##### Provided data #####

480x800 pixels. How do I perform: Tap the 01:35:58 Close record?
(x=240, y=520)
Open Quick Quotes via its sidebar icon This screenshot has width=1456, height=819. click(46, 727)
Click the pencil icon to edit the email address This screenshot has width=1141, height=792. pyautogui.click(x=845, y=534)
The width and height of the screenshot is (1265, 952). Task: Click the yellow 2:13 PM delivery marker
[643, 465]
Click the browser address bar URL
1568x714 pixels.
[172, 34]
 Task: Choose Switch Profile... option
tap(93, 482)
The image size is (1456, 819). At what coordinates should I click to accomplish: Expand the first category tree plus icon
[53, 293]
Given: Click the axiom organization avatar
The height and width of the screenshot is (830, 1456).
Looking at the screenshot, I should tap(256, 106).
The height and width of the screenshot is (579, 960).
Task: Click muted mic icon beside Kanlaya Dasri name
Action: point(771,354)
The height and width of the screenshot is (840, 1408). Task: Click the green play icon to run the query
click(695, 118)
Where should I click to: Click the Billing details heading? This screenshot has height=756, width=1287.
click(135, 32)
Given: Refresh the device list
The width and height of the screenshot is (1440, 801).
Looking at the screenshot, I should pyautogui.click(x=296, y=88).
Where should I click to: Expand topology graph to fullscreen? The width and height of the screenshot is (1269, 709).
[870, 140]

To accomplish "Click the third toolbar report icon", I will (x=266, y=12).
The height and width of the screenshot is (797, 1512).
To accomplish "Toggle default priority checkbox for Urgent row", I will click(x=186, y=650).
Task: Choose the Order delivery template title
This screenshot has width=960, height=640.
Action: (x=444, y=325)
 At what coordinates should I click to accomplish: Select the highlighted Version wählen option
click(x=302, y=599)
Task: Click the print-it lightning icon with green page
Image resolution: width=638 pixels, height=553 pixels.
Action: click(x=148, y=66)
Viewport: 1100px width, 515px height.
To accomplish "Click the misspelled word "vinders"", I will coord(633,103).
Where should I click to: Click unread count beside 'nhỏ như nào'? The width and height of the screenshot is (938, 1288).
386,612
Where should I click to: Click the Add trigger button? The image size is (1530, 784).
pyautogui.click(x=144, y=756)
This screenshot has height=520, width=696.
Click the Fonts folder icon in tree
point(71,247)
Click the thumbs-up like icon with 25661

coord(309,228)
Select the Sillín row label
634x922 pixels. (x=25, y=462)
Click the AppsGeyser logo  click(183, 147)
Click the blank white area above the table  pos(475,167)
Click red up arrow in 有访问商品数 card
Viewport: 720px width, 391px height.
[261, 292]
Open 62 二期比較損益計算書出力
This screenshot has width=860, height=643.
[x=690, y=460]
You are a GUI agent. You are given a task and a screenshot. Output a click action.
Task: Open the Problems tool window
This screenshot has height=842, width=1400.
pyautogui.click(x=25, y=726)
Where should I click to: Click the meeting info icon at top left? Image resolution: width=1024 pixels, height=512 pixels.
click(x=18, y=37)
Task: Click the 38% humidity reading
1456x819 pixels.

#####

Work to be completed:
Rewrite all of the records above, replacing every instance of "Where should I click to" with "Where do I click to" and keeping everything else the same.

Response for this exercise:
480x800 pixels. How do I perform: Tap the 01:35:58 Close record?
(x=240, y=520)
Open Quick Quotes via its sidebar icon This screenshot has width=1456, height=819. click(46, 727)
Click the pencil icon to edit the email address This screenshot has width=1141, height=792. pyautogui.click(x=845, y=534)
The width and height of the screenshot is (1265, 952). Task: Click the yellow 2:13 PM delivery marker
[643, 465]
Click the browser address bar URL
1568x714 pixels.
[172, 34]
 Task: Choose Switch Profile... option
tap(93, 482)
The image size is (1456, 819). At what coordinates should I click to accomplish: Expand the first category tree plus icon
[53, 293]
Given: Click the axiom organization avatar
The height and width of the screenshot is (830, 1456).
Looking at the screenshot, I should tap(256, 106).
The height and width of the screenshot is (579, 960).
Task: Click muted mic icon beside Kanlaya Dasri name
Action: point(771,354)
The height and width of the screenshot is (840, 1408). Task: Click the green play icon to run the query
click(695, 118)
Where do I click to: Click the Billing details heading? This screenshot has height=756, width=1287.
click(135, 32)
Given: Refresh the device list
The width and height of the screenshot is (1440, 801).
Looking at the screenshot, I should pyautogui.click(x=296, y=88).
Where do I click to: Expand topology graph to fullscreen? The width and height of the screenshot is (1269, 709).
[870, 140]

To accomplish "Click the third toolbar report icon", I will (x=266, y=12).
The height and width of the screenshot is (797, 1512).
To accomplish "Toggle default priority checkbox for Urgent row", I will click(x=186, y=650).
Task: Choose the Order delivery template title
This screenshot has width=960, height=640.
Action: (x=444, y=325)
 At what coordinates should I click to accomplish: Select the highlighted Version wählen option
click(x=302, y=599)
Task: Click the print-it lightning icon with green page
Image resolution: width=638 pixels, height=553 pixels.
Action: click(x=148, y=66)
Viewport: 1100px width, 515px height.
To accomplish "Click the misspelled word "vinders"", I will coord(633,103).
Where do I click to: Click unread count beside 'nhỏ như nào'? The width and height of the screenshot is (938, 1288).
386,612
Where do I click to: Click the Add trigger button? The image size is (1530, 784).
pyautogui.click(x=144, y=756)
This screenshot has height=520, width=696.
Click the Fonts folder icon in tree
point(71,247)
Click the thumbs-up like icon with 25661

coord(309,228)
Select the Sillín row label
634x922 pixels. (x=25, y=462)
Click the AppsGeyser logo  click(183, 147)
Click the blank white area above the table  pos(475,167)
Click red up arrow in 有访问商品数 card
Viewport: 720px width, 391px height.
[261, 292]
Open 62 二期比較損益計算書出力
This screenshot has width=860, height=643.
[x=690, y=460]
You are a GUI agent. You are given a task and a screenshot. Output a click action.
Task: Open the Problems tool window
This screenshot has height=842, width=1400.
pyautogui.click(x=25, y=726)
Where do I click to: Click the meeting info icon at top left? Image resolution: width=1024 pixels, height=512 pixels.
click(x=18, y=37)
Task: Click the 38% humidity reading
1456x819 pixels.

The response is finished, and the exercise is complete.